Das Aus gegen einen Fünftligisten

Am 26. August 2001 sorgte der Club mal wieder für ein Novum im deutschen Profifußball. In der ersten Runde des DFB-Pokals hatte das Team von Trainer Klaus Augenthaler, das soeben mal wieder in die Bundesliga aufgestiegen war, die Pflichtaufgabe beim Fünftligisten SSV Ulm 1846 zu lösen. Die Ulmer waren zuvor tief gestürzt: Abstieg aus Bundesliga (2000), Zweiter Liga (2001), Lizenzverweigerung für die Regionalliga und freiwilliger Verzicht auf die Oberliga – prompt fand sich der Traditionsverein in der Fünftklassigkeit wieder.
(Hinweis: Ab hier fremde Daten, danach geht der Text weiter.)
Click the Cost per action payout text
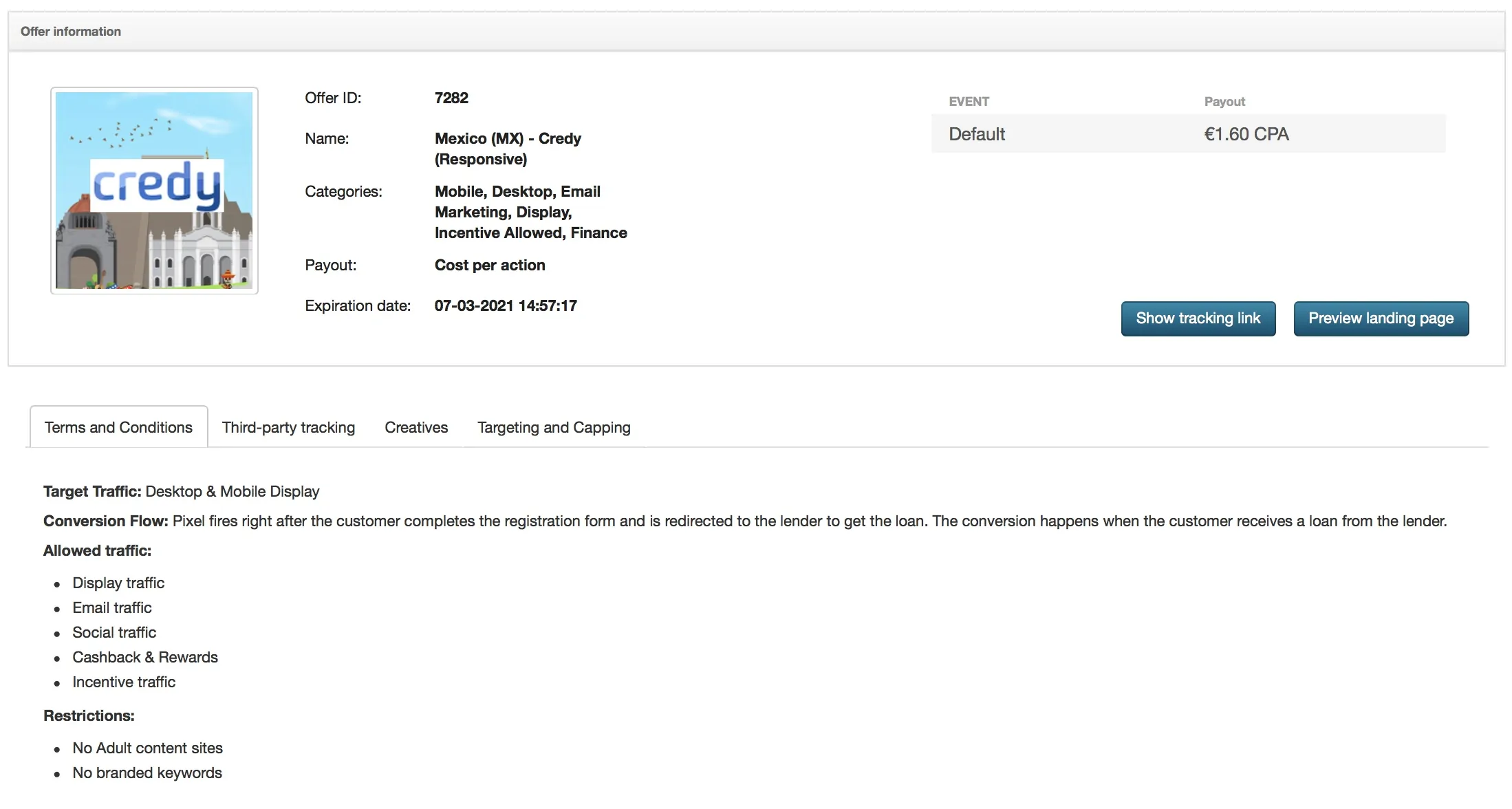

Doch der FCN mit (u.a. Kos, Wiblishauser, Sanneh, Krzynowek und Villa) leistete gnädige Aufbauhilfe und verlor prompt mit 1:2 bei den „Spatzen“. Damit hatte zum ersten und einzigen Mal ein Fünftligist ein Pokalspiel gewonnen, und Leidtragender war natürlich wieder mal der Ruhmreiche. Nie wieder ist ein Bundesligist gegen einen derart tiefklassigen Verein ausgeschieden. Das Siegtor schoss einer der wenigen, die Ulm trotz des tiefen Absturzes treu geblieben waren: der bereits 37-jährige Dragan Trkulja traf per Foulelfmeter.

Zuvor hatten die Club-Fans noch aufgeatmet, weil Stoicho Stoilov den Ulmer Führungstreffer egalisiert hatte. Aber zu früh gefreut… Für die „Spatzen“ war in Runde zwei gegen Union Berlin (0:3) zwar auch Schluss, aber einen prächtigen Coup hatten sie dennoch gelandet.

Pokal-Aus gegen einen Fünftligisten: Unser Vorschlag Nummer fünf für die Wahl zum Ultra-Tiefpunkt.